**Provided records:**
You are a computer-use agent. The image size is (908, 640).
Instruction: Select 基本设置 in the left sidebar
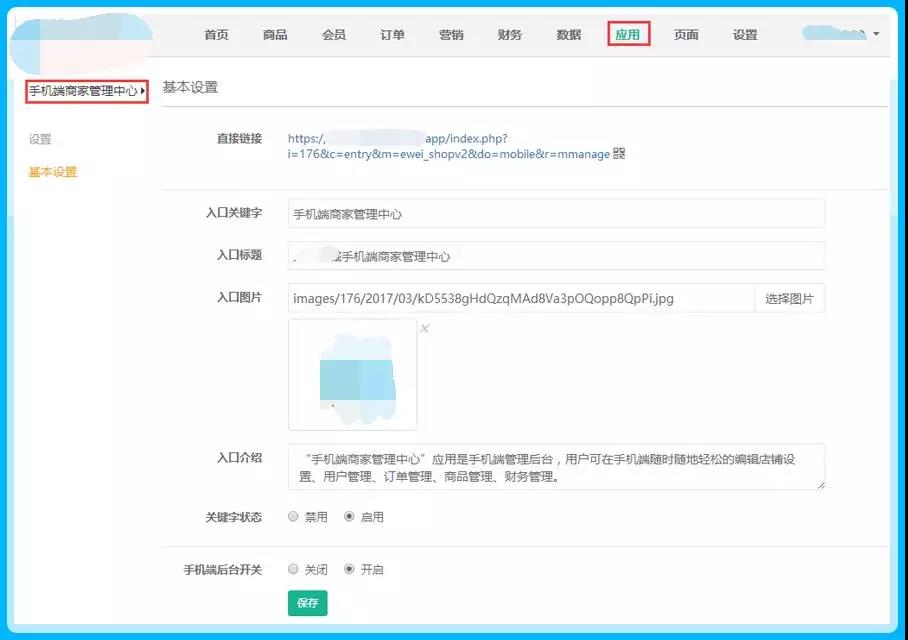pos(52,172)
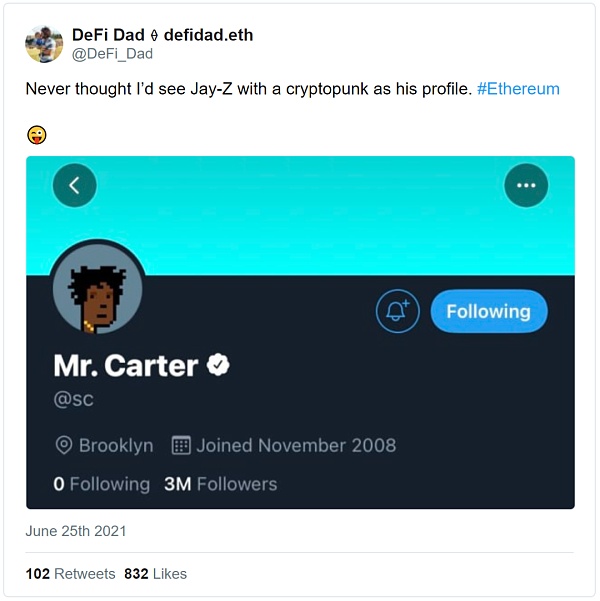The height and width of the screenshot is (601, 600).
Task: Click the back arrow icon
Action: [x=75, y=185]
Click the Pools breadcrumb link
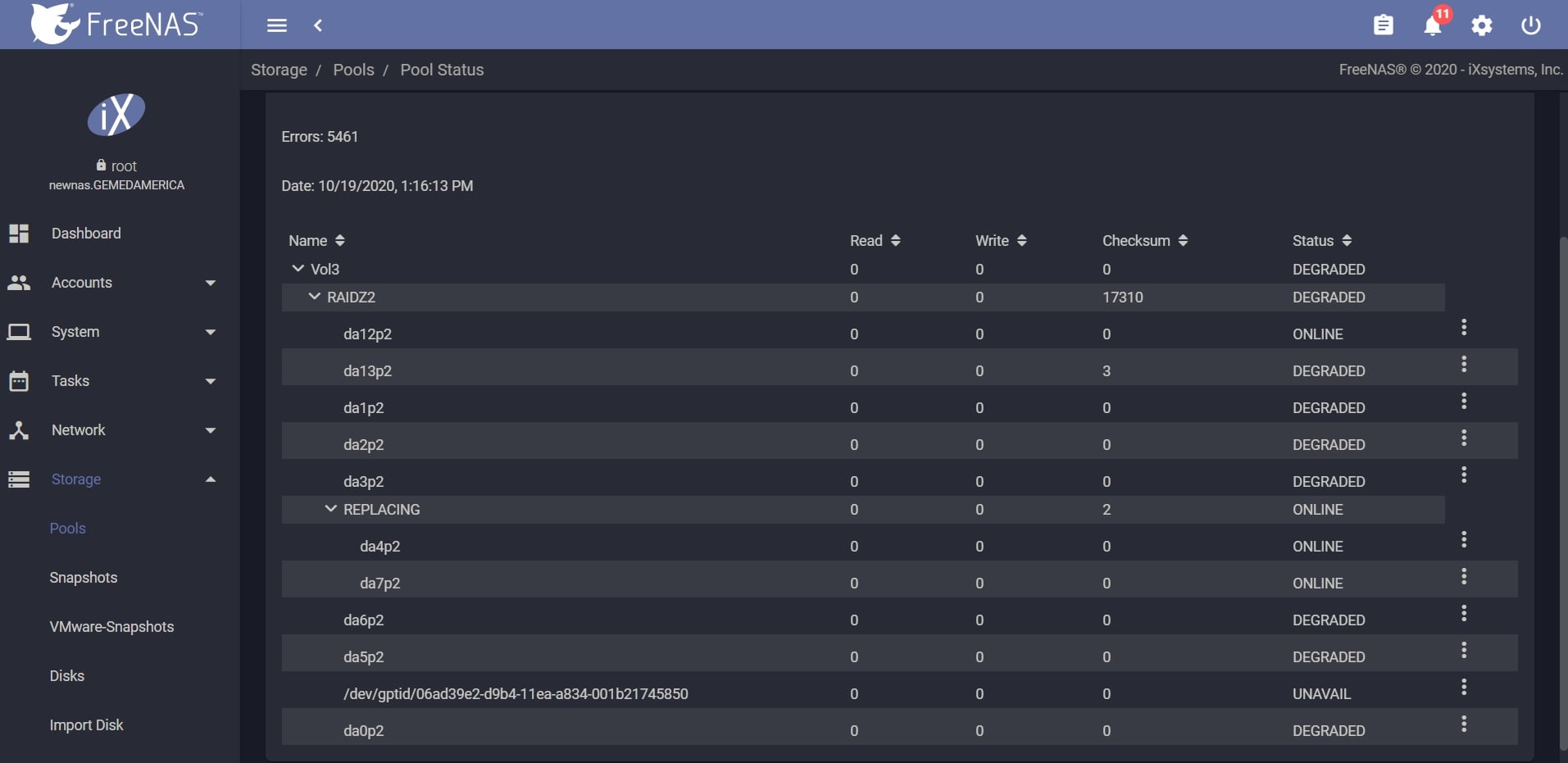This screenshot has height=763, width=1568. coord(353,70)
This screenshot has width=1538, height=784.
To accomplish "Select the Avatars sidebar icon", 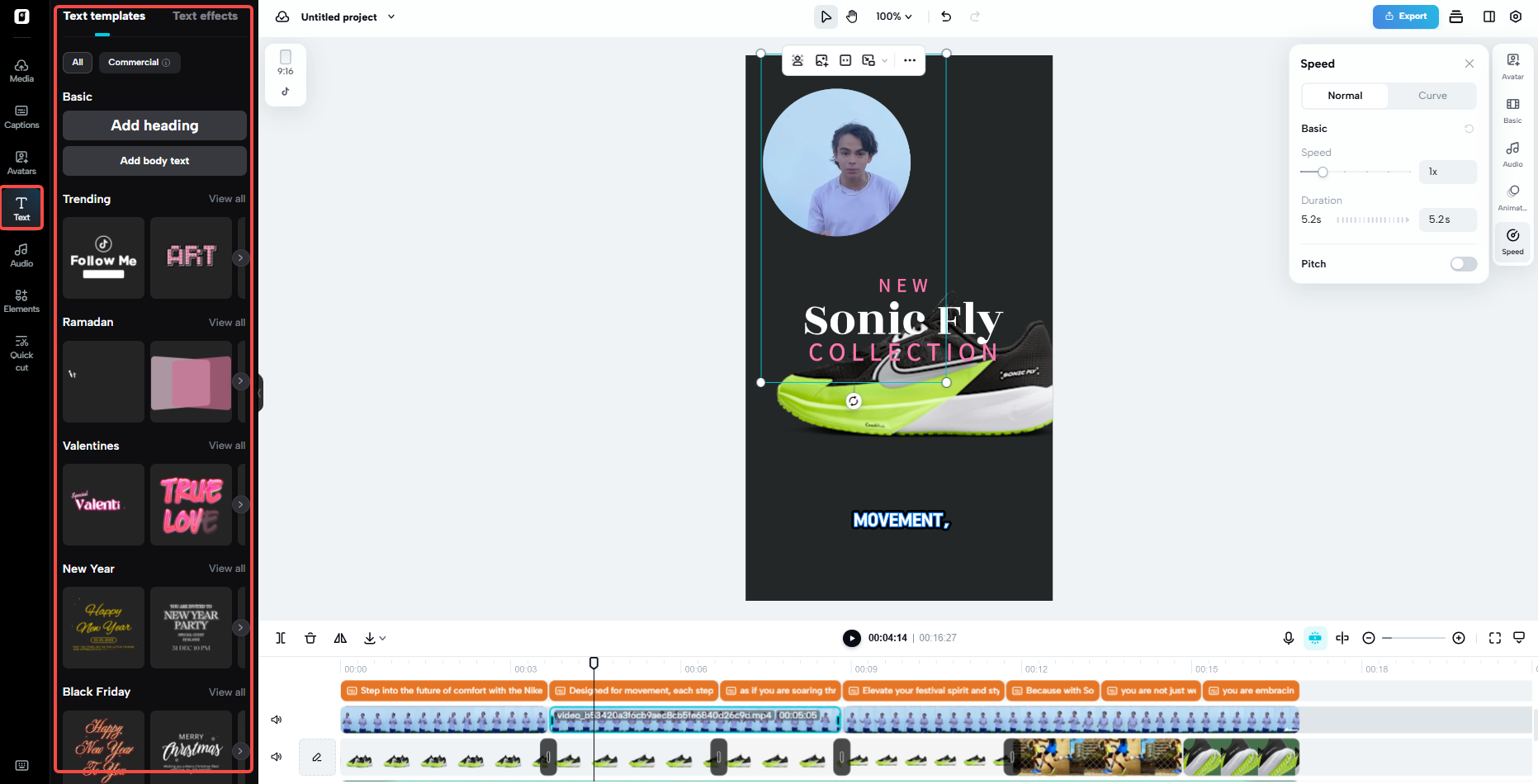I will click(x=21, y=162).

**What the task asks:**
Please output the rows verbatim, starting at the very first line and ending at the line that contains "This screenshot has height=763, width=1568.". Leave the pictures out.

**Final answer:**
You are a computer-use agent. The image size is (908, 640).
Instruction: Select 基本设置 in the left sidebar
pos(52,172)
The height and width of the screenshot is (601, 600).
Task: Click the back arrow icon
Action: [x=75, y=185]
Click the Pools breadcrumb link
This screenshot has height=763, width=1568. coord(353,70)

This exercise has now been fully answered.